EXERCISE INSTRUCTIONS.
Find and copy every line in the records that includes the string "Given".

(Stored items)
....................

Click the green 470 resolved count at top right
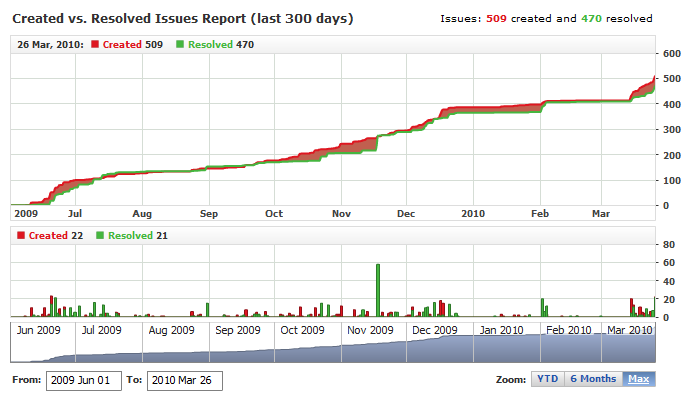Image resolution: width=700 pixels, height=400 pixels. click(587, 19)
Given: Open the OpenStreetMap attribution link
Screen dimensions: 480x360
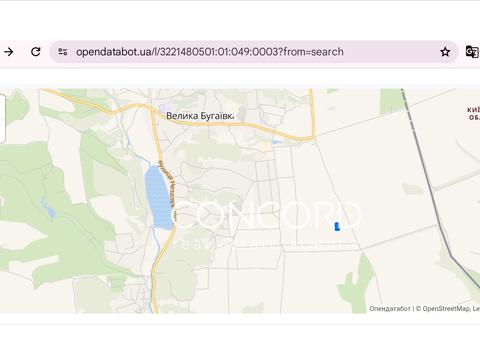Looking at the screenshot, I should coord(446,309).
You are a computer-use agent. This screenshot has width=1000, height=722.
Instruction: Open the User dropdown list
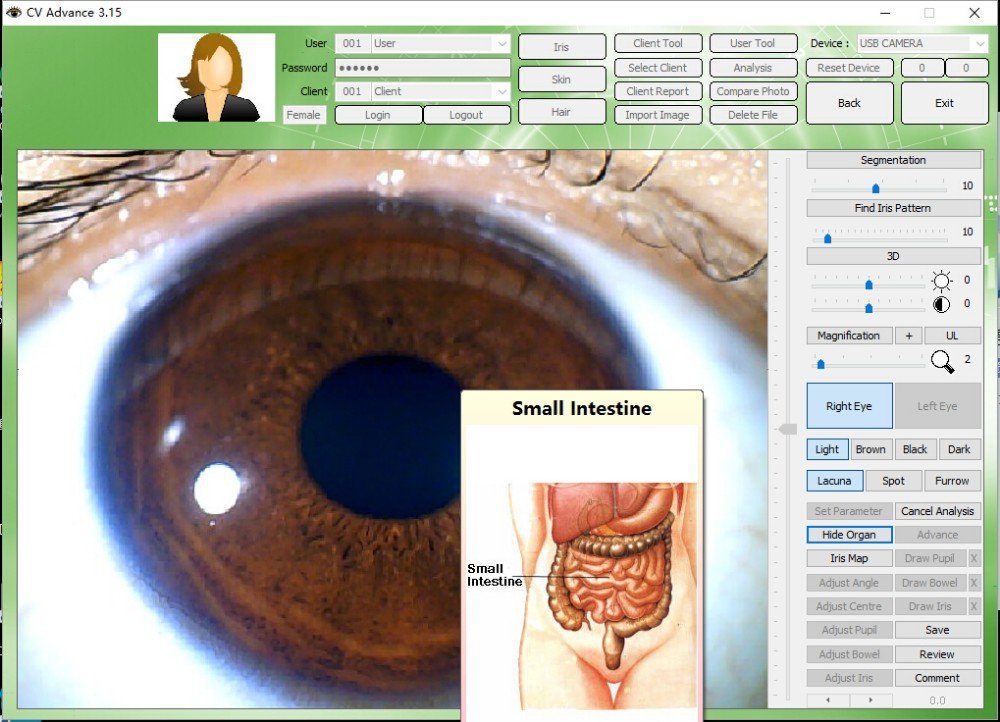click(x=503, y=43)
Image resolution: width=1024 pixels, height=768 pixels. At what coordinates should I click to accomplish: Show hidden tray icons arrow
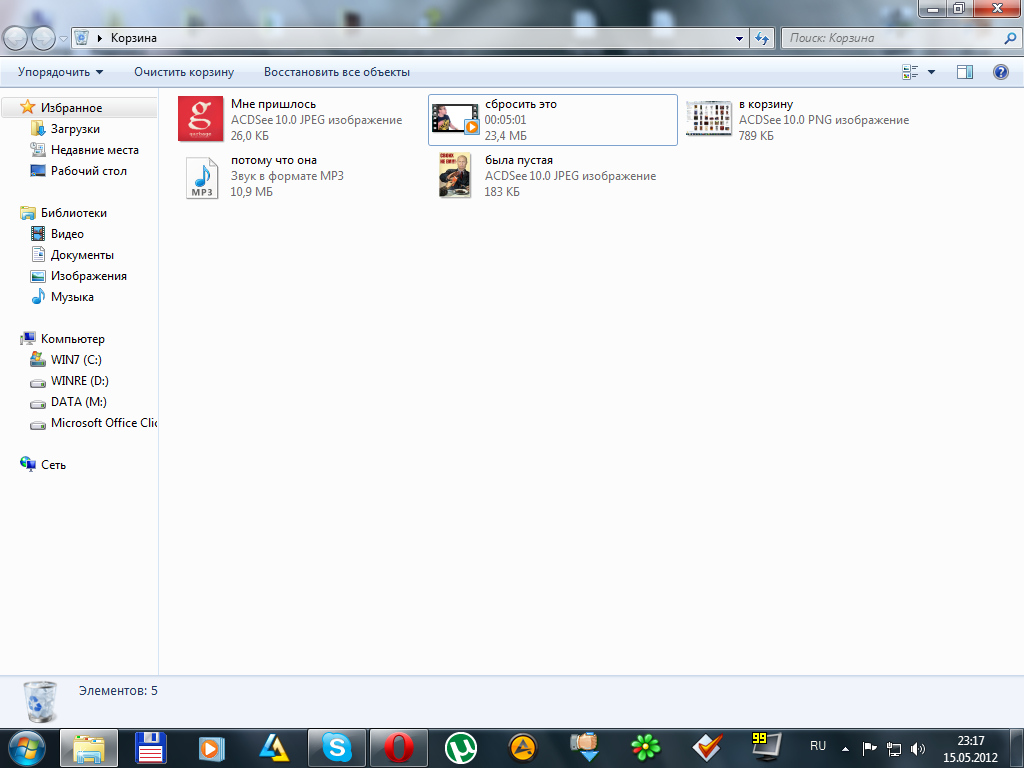846,748
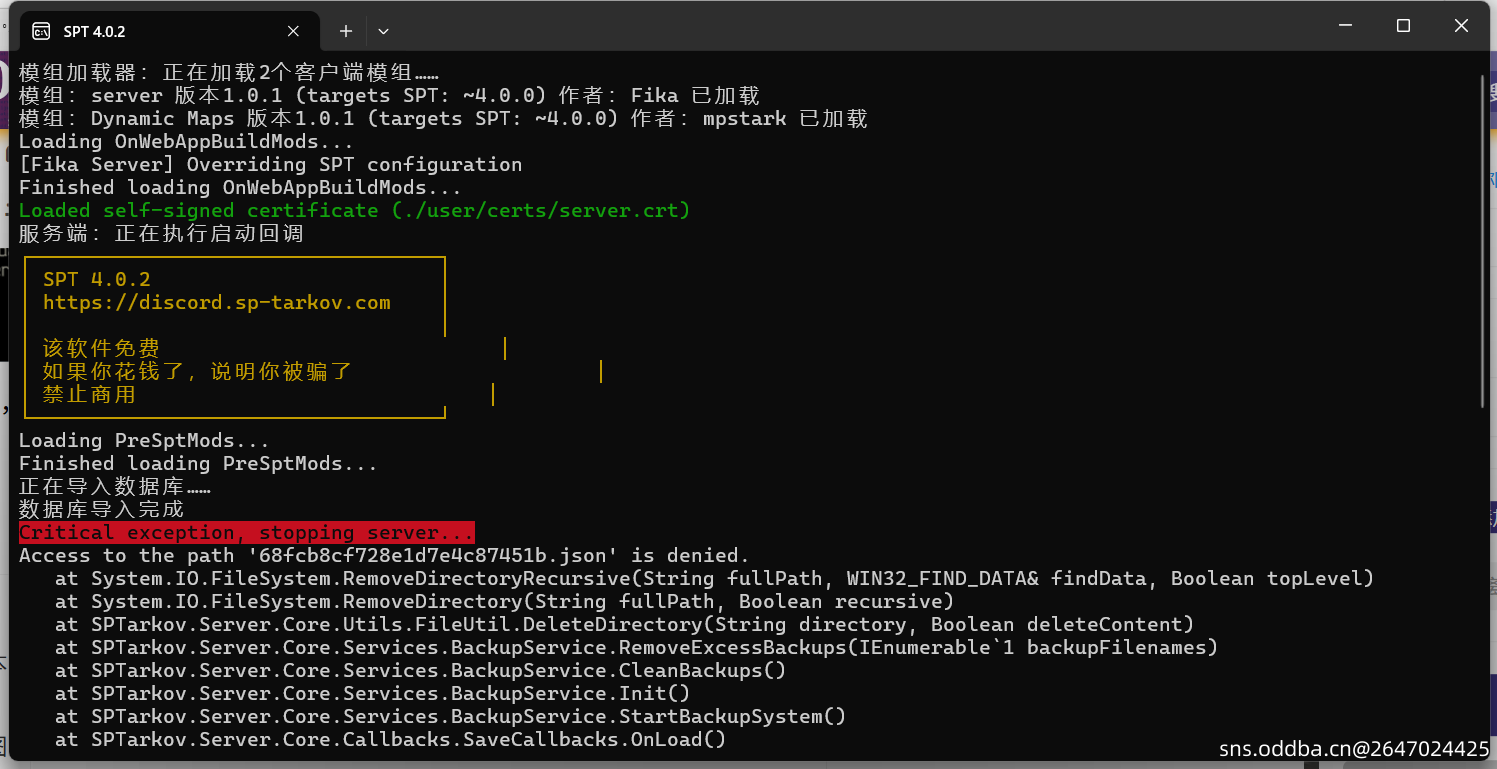Screen dimensions: 1497x769
Task: Click the scrollbar up arrow
Action: coord(1484,63)
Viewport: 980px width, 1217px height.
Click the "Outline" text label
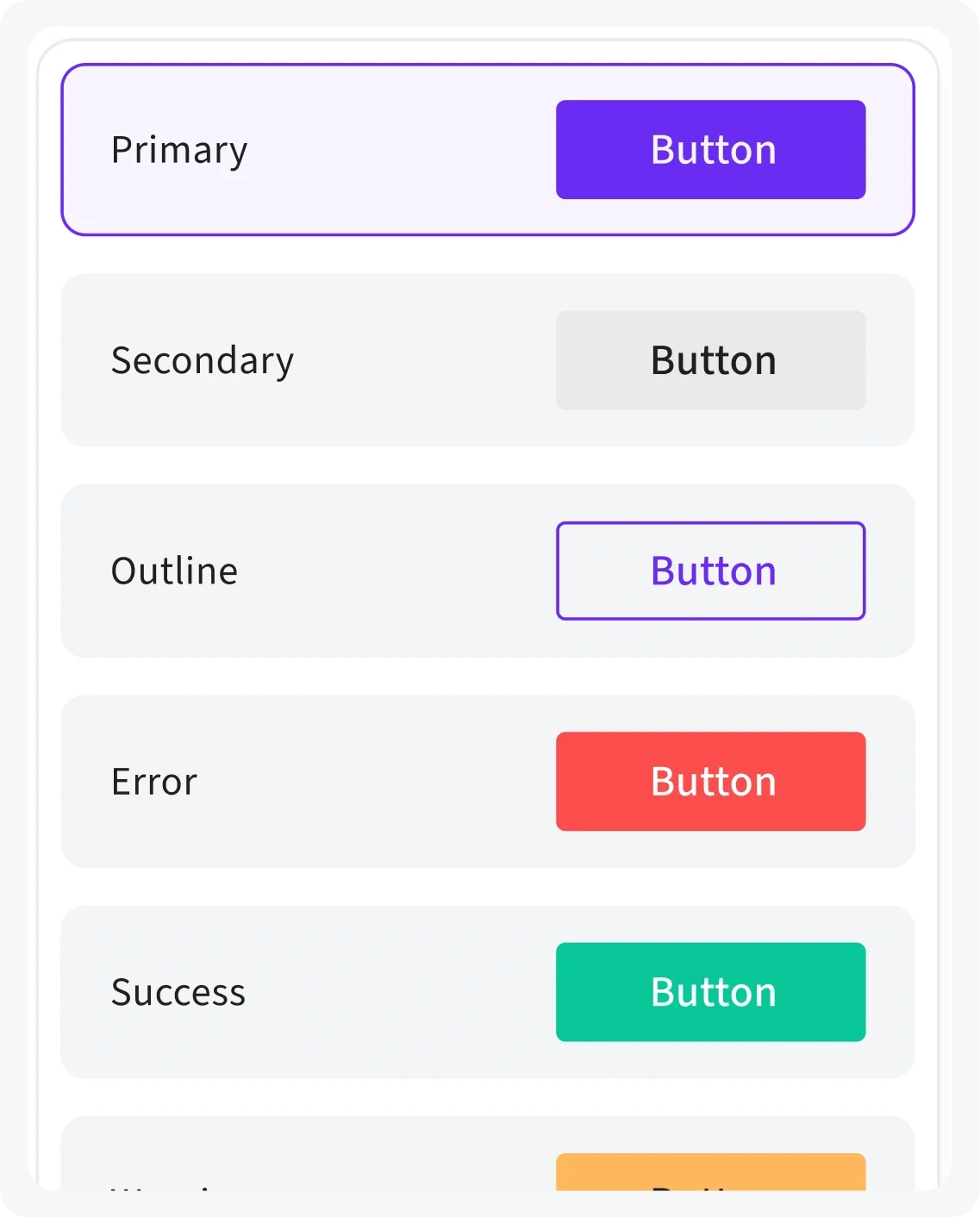click(174, 571)
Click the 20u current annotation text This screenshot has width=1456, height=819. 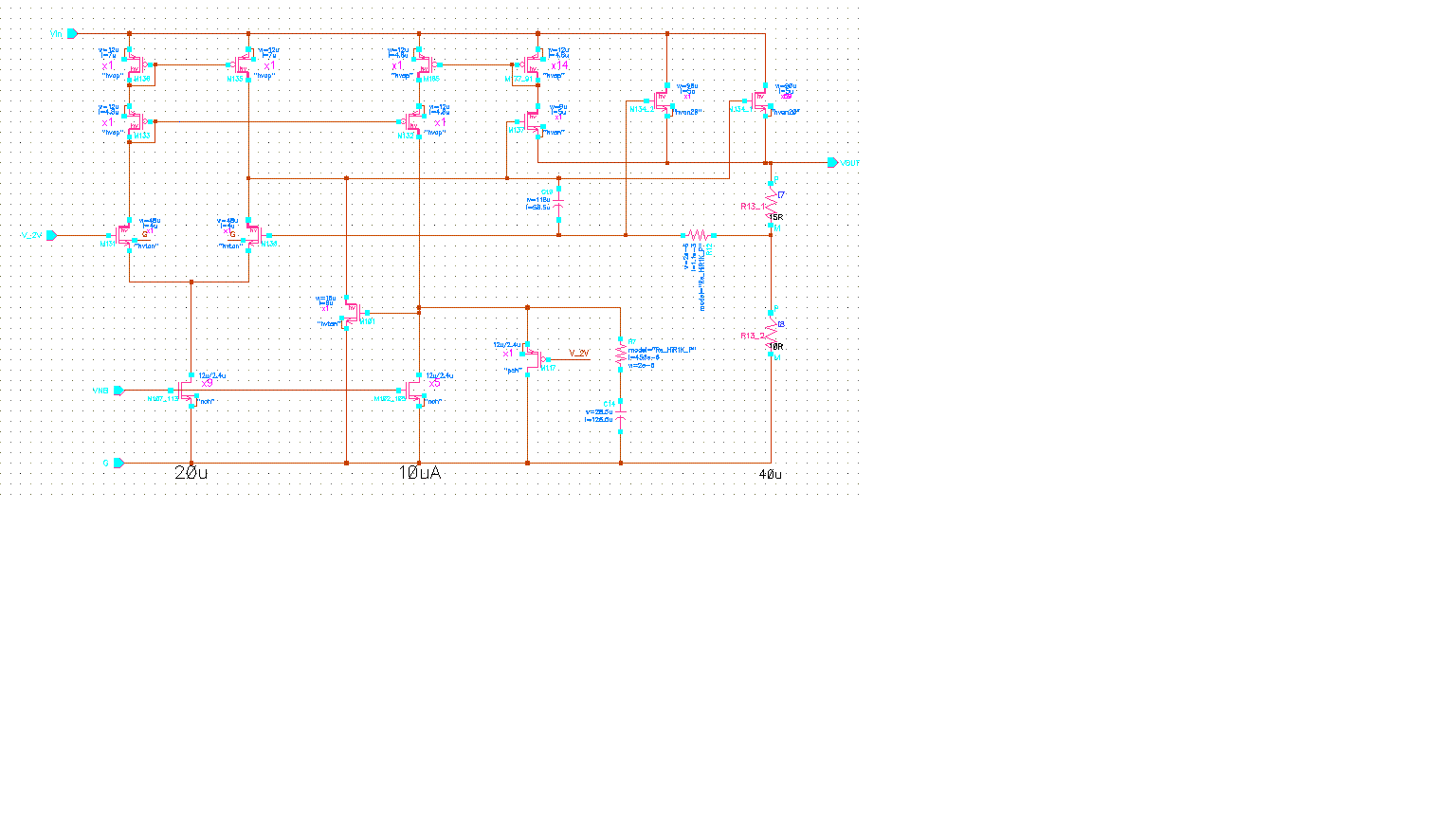(191, 473)
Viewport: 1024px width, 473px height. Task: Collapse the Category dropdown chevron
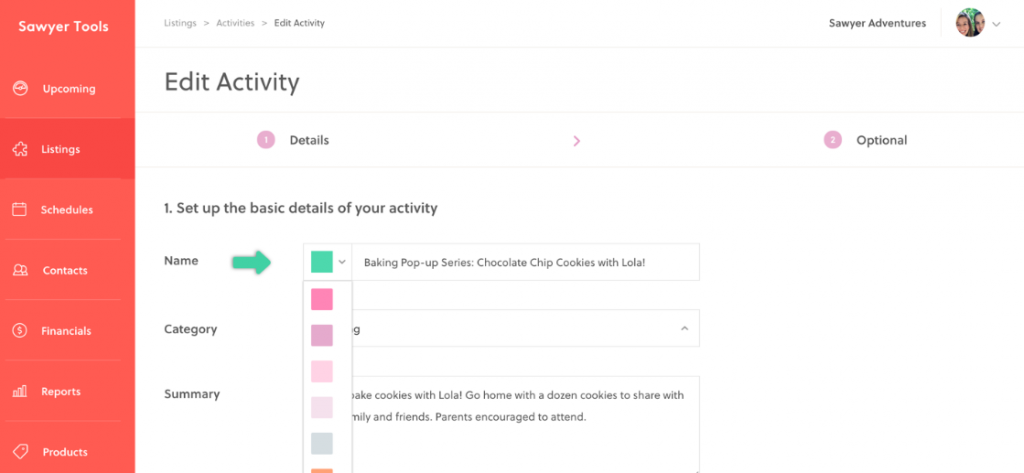click(684, 328)
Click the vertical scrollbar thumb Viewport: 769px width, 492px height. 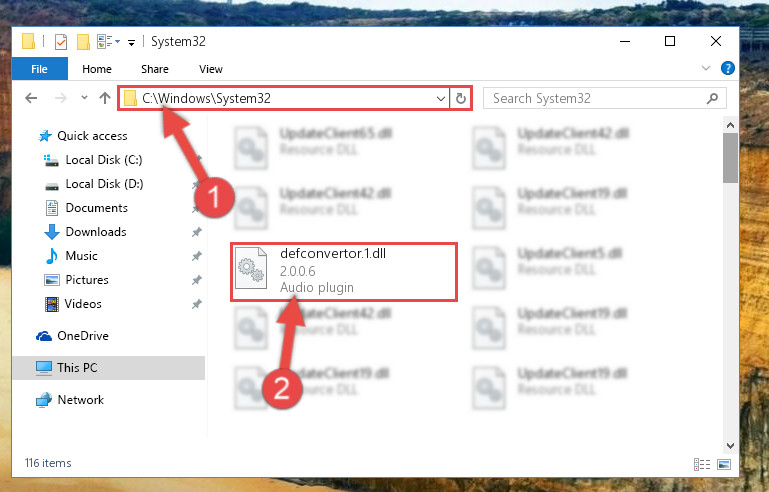click(730, 158)
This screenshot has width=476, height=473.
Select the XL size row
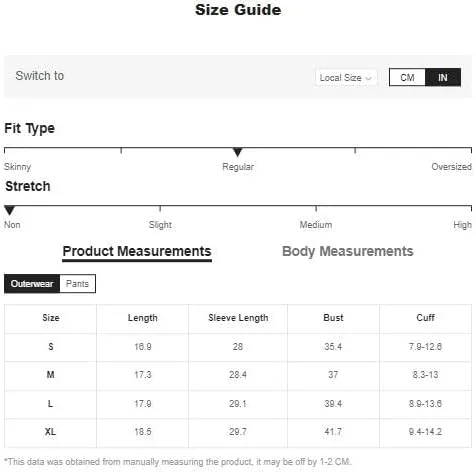[x=238, y=432]
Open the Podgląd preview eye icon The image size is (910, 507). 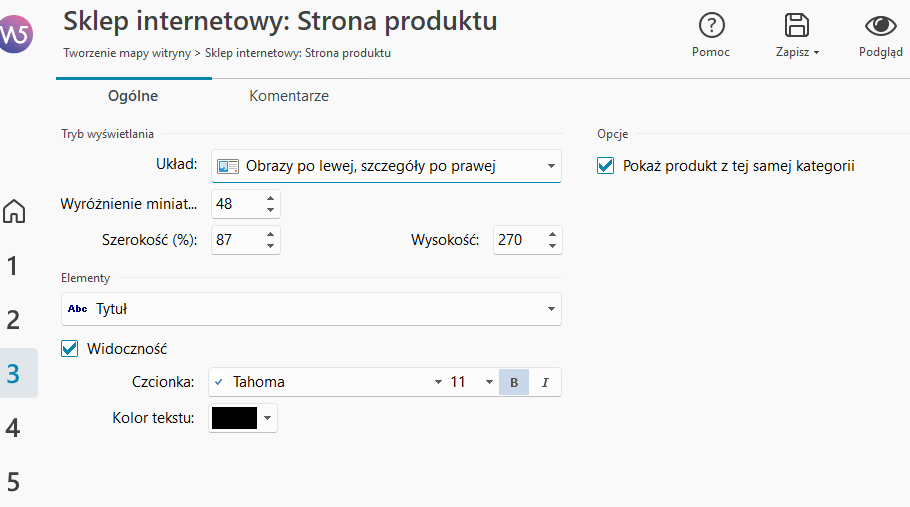[x=880, y=26]
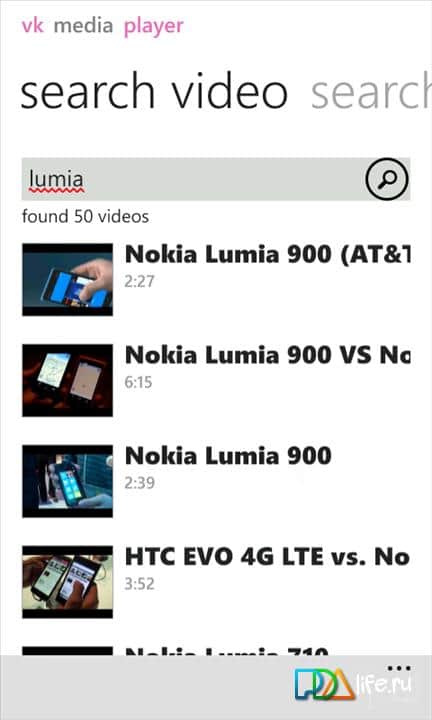Open the three-dots app bar menu

tap(399, 667)
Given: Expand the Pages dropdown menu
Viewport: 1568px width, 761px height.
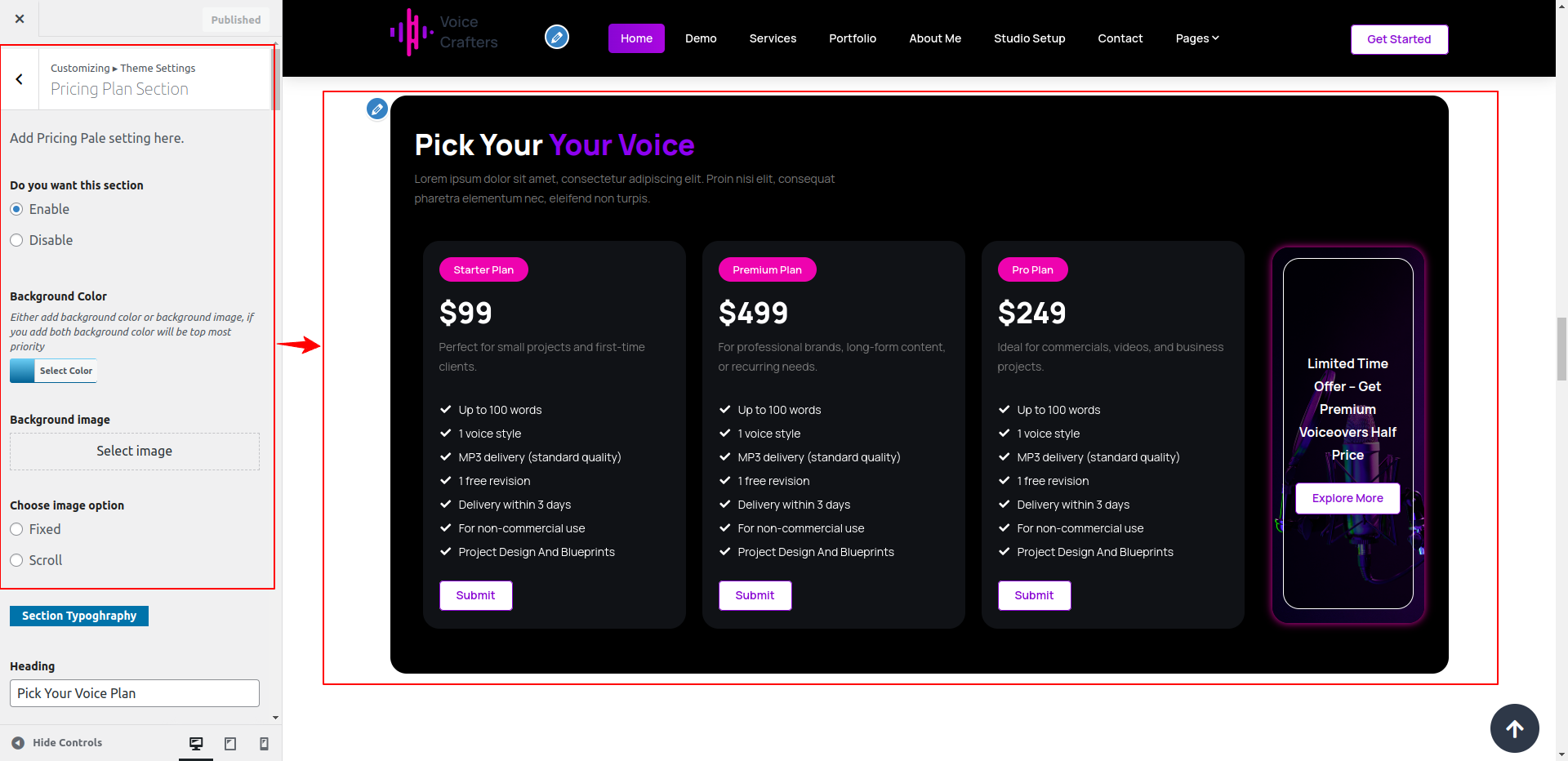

....................

RESPONSE AREA.
Given: Open the OpenStreetMap attribution link
Given: Expand the Pages dropdown menu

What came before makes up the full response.